-- Activity --
Each line below that contains "logo" should be counted. Give only the total.

[Collected data entries]
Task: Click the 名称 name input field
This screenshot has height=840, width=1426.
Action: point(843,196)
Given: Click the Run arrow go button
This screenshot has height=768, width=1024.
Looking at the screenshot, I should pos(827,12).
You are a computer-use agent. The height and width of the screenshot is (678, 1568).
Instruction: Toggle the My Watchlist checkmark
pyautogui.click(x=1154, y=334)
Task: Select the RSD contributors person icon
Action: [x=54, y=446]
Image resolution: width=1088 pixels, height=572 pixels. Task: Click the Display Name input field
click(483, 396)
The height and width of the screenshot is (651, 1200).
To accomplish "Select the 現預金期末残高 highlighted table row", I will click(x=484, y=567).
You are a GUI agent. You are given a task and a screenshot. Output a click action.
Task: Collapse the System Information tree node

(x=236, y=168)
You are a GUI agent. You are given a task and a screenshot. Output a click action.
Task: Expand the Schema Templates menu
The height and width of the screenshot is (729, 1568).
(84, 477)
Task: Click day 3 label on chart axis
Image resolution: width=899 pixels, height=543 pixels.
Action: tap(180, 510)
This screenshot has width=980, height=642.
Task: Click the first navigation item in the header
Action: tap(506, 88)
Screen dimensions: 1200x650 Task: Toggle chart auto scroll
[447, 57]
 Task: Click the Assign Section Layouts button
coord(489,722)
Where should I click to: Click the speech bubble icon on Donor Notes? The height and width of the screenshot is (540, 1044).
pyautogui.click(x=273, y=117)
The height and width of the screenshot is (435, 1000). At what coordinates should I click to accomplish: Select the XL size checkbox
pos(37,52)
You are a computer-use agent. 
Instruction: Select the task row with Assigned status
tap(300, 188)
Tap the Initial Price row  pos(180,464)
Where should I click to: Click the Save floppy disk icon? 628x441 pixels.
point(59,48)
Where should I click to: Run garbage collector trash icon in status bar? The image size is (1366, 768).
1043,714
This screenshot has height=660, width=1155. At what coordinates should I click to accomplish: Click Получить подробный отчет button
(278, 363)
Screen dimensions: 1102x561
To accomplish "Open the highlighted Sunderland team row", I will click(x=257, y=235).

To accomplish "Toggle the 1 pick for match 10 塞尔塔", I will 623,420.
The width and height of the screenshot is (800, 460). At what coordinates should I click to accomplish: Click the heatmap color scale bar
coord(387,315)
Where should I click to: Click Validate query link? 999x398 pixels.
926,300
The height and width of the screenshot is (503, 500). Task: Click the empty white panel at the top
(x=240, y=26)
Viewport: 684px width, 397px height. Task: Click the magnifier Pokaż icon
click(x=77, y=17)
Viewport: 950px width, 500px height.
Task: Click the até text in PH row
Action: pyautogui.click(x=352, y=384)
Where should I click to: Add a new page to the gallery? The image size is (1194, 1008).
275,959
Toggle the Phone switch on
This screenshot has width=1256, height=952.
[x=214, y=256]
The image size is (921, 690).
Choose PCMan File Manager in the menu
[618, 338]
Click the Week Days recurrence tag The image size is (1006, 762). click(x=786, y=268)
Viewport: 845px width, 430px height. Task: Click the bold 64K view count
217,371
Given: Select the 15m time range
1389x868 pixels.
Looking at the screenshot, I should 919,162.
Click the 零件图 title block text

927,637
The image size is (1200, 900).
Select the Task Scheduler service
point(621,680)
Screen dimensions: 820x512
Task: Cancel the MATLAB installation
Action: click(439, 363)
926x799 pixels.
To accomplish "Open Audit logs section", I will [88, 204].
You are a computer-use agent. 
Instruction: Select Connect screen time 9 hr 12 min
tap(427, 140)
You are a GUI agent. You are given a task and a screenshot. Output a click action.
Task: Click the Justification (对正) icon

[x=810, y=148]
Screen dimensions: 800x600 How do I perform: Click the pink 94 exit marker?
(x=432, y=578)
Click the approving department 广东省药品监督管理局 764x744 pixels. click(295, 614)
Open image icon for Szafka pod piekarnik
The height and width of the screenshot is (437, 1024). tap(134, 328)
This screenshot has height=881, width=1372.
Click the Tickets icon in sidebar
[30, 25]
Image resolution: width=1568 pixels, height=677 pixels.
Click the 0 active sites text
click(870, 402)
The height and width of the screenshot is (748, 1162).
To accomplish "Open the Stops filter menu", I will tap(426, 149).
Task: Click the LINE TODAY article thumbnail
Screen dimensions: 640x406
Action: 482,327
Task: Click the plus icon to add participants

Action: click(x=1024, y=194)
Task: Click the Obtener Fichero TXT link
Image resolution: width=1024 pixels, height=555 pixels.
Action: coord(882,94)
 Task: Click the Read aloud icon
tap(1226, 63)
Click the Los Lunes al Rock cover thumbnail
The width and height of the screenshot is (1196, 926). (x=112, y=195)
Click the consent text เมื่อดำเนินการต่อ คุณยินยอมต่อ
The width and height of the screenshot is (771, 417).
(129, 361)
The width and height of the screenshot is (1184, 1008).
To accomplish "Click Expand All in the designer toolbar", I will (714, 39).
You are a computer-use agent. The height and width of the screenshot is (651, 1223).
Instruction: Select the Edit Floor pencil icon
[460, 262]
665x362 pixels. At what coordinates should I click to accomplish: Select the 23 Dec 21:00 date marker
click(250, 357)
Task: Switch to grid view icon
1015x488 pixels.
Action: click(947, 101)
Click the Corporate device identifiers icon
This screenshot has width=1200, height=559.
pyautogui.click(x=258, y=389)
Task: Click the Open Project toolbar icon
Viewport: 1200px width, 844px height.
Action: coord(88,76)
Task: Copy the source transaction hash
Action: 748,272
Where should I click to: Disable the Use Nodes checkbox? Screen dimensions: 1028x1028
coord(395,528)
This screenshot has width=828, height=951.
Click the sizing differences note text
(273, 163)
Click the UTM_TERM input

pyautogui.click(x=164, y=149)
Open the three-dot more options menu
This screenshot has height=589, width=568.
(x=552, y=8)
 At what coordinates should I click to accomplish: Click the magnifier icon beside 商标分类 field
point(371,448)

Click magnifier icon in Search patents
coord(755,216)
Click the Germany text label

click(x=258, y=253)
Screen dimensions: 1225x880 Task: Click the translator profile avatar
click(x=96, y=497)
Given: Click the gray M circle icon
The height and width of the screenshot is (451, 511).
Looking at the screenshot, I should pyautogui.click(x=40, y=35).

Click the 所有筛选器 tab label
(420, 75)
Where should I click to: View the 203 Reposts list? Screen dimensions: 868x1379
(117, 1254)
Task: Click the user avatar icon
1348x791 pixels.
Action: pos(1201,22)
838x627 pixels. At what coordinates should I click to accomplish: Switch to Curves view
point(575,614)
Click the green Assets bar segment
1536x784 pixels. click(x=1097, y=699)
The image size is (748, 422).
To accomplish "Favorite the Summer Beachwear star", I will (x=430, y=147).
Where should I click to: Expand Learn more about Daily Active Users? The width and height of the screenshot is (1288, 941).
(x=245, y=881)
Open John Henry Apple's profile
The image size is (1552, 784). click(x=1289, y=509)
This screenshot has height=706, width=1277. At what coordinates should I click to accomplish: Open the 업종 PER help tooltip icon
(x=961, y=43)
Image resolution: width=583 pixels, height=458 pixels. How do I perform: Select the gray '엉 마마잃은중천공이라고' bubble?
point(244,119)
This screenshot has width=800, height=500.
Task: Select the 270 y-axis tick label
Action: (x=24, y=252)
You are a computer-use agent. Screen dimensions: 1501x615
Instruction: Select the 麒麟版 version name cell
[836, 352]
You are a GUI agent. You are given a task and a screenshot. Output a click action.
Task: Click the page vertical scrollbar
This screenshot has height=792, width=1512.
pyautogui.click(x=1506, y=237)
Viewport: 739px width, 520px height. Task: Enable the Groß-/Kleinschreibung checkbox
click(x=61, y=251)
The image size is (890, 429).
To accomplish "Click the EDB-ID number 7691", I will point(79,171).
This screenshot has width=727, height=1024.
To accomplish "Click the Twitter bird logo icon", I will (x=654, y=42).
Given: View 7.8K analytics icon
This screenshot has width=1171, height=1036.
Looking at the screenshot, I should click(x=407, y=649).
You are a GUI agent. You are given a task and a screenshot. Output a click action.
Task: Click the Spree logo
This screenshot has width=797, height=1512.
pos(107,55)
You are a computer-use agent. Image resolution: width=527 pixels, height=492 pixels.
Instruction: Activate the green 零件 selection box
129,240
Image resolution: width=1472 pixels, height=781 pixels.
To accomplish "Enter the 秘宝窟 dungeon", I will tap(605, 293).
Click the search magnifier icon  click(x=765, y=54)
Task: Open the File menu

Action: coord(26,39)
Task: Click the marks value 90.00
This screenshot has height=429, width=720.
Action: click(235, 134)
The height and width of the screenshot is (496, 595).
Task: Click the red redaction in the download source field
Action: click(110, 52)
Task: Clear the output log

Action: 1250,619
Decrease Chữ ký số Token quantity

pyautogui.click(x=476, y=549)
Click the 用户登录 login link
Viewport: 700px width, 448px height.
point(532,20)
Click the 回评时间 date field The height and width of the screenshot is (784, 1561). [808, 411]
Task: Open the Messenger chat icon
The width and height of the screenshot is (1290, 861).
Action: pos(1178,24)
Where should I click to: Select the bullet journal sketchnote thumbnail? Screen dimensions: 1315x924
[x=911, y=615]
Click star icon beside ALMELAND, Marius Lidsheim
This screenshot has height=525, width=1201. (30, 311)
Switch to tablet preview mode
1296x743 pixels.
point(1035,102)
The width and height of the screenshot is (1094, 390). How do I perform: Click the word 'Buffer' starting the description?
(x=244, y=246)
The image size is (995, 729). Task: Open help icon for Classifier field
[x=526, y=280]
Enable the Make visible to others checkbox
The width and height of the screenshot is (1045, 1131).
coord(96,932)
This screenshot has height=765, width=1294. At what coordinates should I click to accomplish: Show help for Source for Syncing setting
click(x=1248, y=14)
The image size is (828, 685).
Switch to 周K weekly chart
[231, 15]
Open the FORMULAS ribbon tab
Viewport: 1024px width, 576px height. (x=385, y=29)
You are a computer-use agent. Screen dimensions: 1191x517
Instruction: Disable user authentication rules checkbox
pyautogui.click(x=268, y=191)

-- Answer to this problem --
2